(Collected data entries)

══════════

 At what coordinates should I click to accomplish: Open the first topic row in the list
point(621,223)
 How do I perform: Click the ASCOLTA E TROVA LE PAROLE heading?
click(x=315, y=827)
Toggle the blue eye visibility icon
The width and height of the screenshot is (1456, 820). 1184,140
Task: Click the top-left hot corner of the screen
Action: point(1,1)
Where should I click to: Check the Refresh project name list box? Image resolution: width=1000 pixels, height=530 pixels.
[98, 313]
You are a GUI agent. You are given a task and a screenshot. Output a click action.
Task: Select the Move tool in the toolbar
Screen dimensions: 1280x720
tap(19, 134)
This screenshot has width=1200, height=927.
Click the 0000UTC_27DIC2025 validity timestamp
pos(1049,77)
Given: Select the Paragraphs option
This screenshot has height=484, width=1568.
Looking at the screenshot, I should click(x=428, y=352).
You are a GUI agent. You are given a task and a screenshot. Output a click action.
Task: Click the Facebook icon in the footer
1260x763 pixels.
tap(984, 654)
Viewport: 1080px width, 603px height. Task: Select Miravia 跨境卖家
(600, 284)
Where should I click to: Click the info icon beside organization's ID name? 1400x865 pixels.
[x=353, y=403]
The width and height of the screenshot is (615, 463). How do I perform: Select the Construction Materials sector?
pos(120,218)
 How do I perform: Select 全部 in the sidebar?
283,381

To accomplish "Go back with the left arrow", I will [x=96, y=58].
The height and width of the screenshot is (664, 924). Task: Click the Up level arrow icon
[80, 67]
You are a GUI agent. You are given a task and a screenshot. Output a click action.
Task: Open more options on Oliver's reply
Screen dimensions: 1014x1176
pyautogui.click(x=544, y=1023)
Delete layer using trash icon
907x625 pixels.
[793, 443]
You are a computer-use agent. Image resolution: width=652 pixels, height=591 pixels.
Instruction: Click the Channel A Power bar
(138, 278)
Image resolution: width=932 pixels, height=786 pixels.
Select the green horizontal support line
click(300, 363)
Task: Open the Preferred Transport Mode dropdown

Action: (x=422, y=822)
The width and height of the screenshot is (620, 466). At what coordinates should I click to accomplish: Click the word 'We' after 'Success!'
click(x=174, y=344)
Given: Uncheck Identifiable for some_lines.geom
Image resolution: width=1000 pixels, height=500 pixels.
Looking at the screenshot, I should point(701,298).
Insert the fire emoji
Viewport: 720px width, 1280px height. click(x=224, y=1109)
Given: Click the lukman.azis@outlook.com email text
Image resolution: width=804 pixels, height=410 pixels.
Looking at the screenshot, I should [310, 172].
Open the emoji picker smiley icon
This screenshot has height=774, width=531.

══════════

## EXERCISE DESCRIPTION
Look above for the line that contains "Task: Open the". Starting there, transcribe every line exactly until you have copied the line that contains "Given: Uncheck Identifiable".

## YOUR RESPONSE
Task: Open the Preferred Transport Mode dropdown

Action: (x=422, y=822)
The width and height of the screenshot is (620, 466). At what coordinates should I click to accomplish: Click the word 'We' after 'Success!'
click(x=174, y=344)
Given: Uncheck Identifiable for some_lines.geom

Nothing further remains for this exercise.